Exercise:
Show each line of the rows below that contains the string "pyautogui".
── Task input ──
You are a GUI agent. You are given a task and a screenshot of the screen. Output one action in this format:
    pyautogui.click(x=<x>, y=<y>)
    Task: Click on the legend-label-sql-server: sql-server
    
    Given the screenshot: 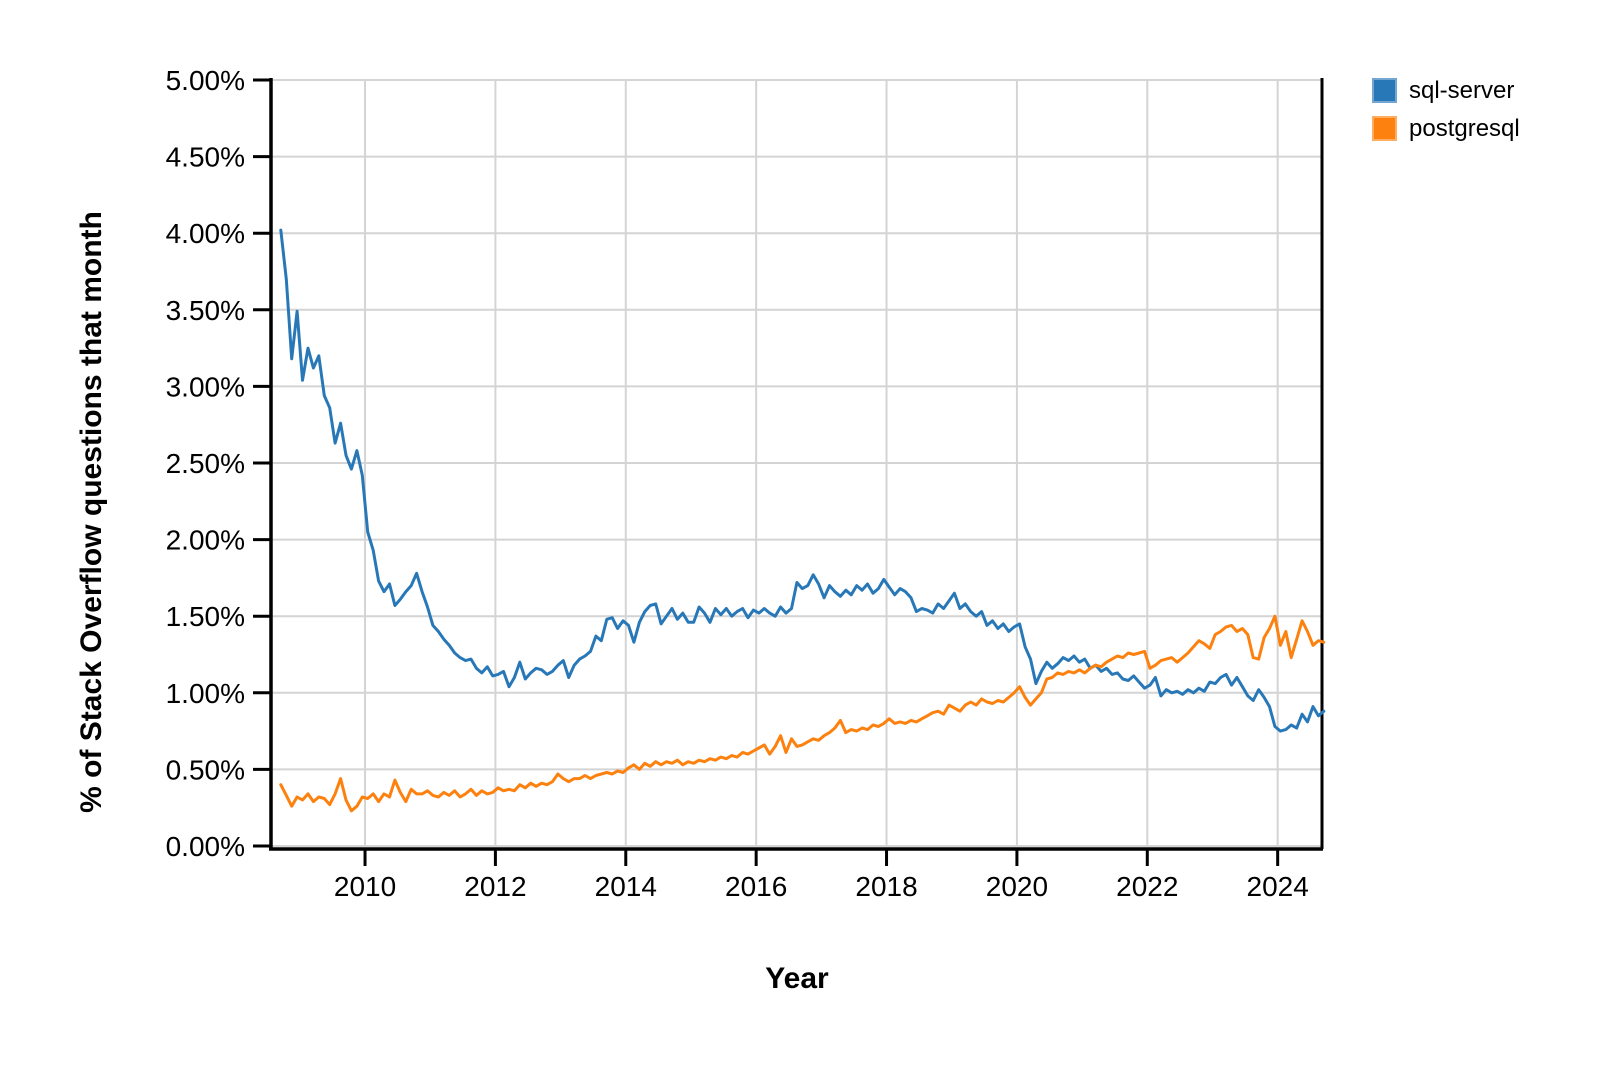 What is the action you would take?
    pyautogui.click(x=1462, y=90)
    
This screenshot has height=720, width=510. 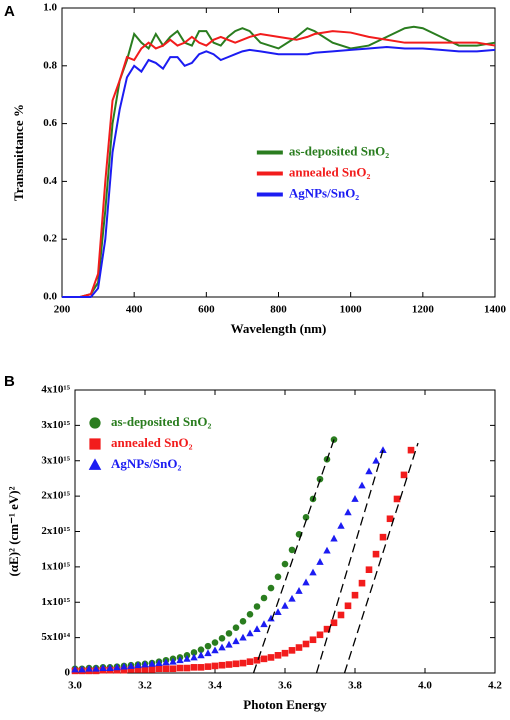 I want to click on y-tick-label: 0.6, so click(x=50, y=123).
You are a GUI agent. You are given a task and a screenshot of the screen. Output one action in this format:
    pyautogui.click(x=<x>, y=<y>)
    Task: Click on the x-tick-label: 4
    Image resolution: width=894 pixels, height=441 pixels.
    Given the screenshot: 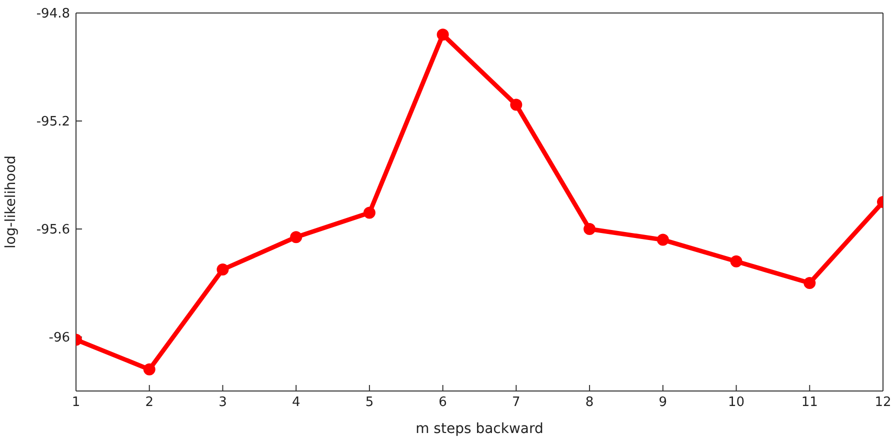 What is the action you would take?
    pyautogui.click(x=296, y=402)
    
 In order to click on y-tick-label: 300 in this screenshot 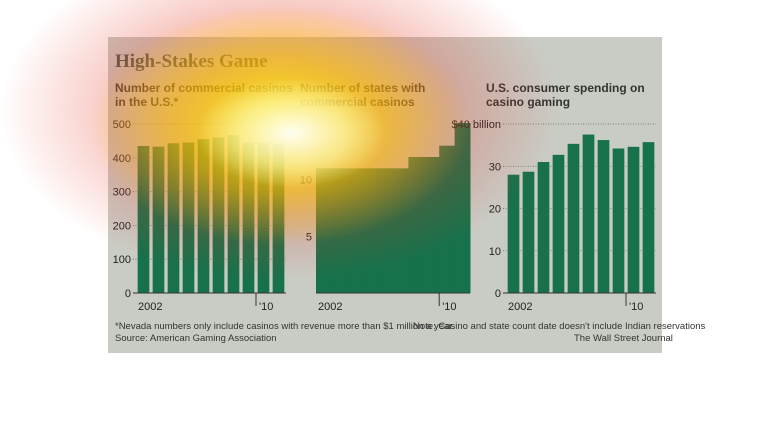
───
Written answer:
    pyautogui.click(x=<x>, y=<y>)
    pyautogui.click(x=1462, y=90)
    pyautogui.click(x=<x>, y=<y>)
    pyautogui.click(x=296, y=402)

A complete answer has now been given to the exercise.